Step 4: Add your HAQM Lex bot to the HAQM Connect instance in the AWS console
- Open the HAQM Connect console
- Select the Instance Alias of the instance to which to add the bot
- Choose Contact flows
- Under HAQM Lex, use the drop-down to choose a name for your bot and then choose + Add Lex Bot
- Select the InteractiveMessageBot and choose Save Lex Bots. If the name of your bot doesn’t appear in the list, reload the page to get it to show up
Step 5: Configure HAQM Connect to use your HAQM Lex chatbot
- Open the HAQM Connect console
- Click on the LoginURL for your instance, and sign in to your HAQM Connect instance
- On the left navigation pane, choose Routing → Contact flows → Create contact flow
- On the top right of the page, choose Import Flow
- On the Import Flow dialog, choose Select and upload the ‘InteractiveMessaging‘ (Right click and Save-as) contact flow
- Note: Make sure that the InteractiveMessageBot and it’s alias under Get customer input block is the same Lex Bot as the one added in Step 3
Step 6: Test your chatbot
- Go to the HAQM Connect Dashboard, and choose Test chat. If you don’t see the option to test chat, click here
- On the Test Chat page, choose Test Settings
- Under System Settings, choose the contact flow from Step 6, and then click Apply
- In the chat window, click the icon as shown below.
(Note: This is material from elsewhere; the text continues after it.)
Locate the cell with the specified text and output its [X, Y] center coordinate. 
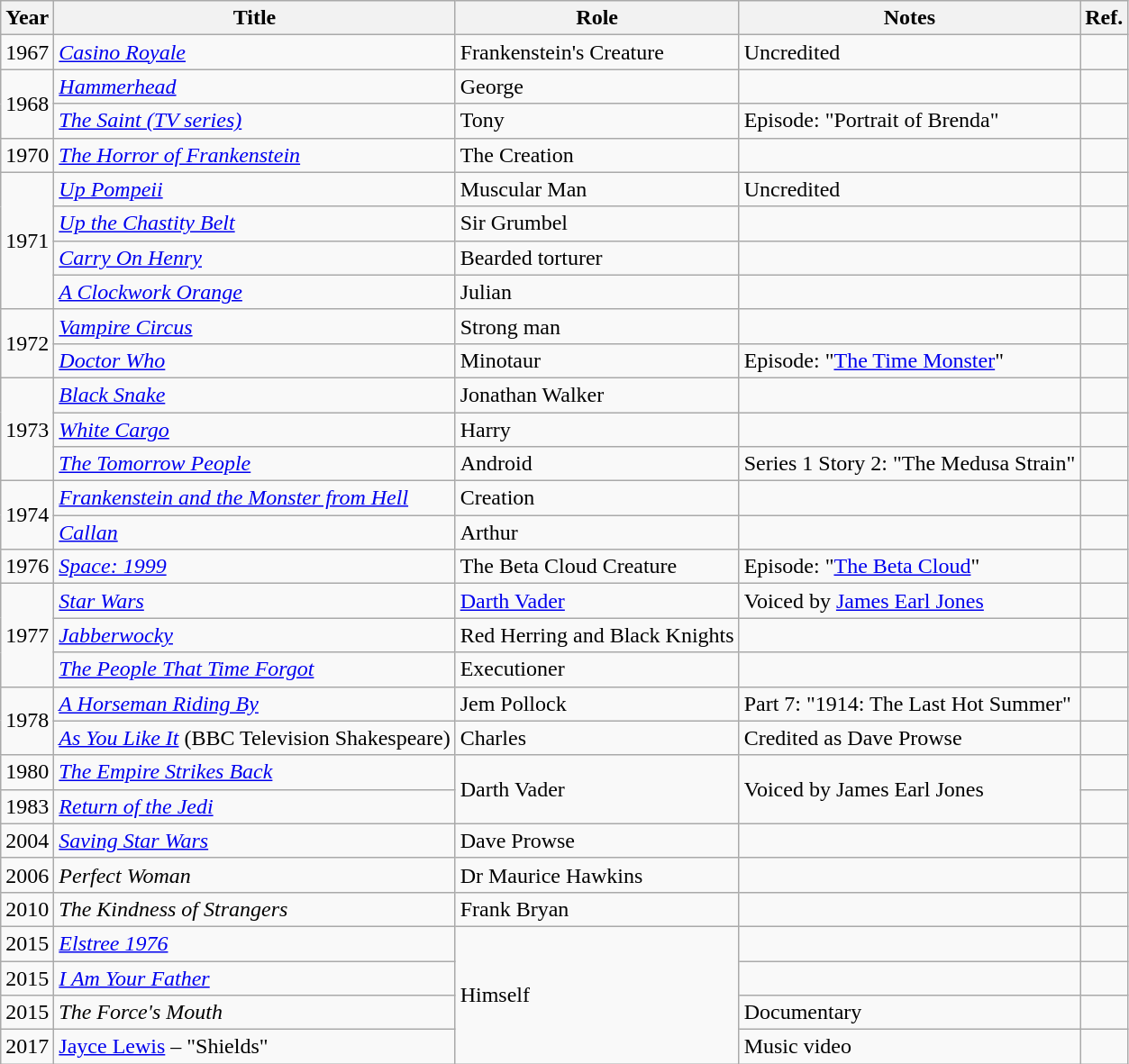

- The chatbot you set up in Step 2 should greet you with an interactive message dialog, such as the images shown below
- Select any one of the options presented by the chatbot for the interactive message experience
Conclusion
In this post, you learned how to enable interactive messages in your HAQM Connect Chat offering to help provide a smoother, more natural experience for customers using a text channel such as web. By adding these rich, directed visual interactions to your HAQM Connect chat implementation, you can improve your customers’ experience by making it easy for them to interact with your chatbot, reducing the amount of typing required and reducing misspellings or typos that could cause frustration.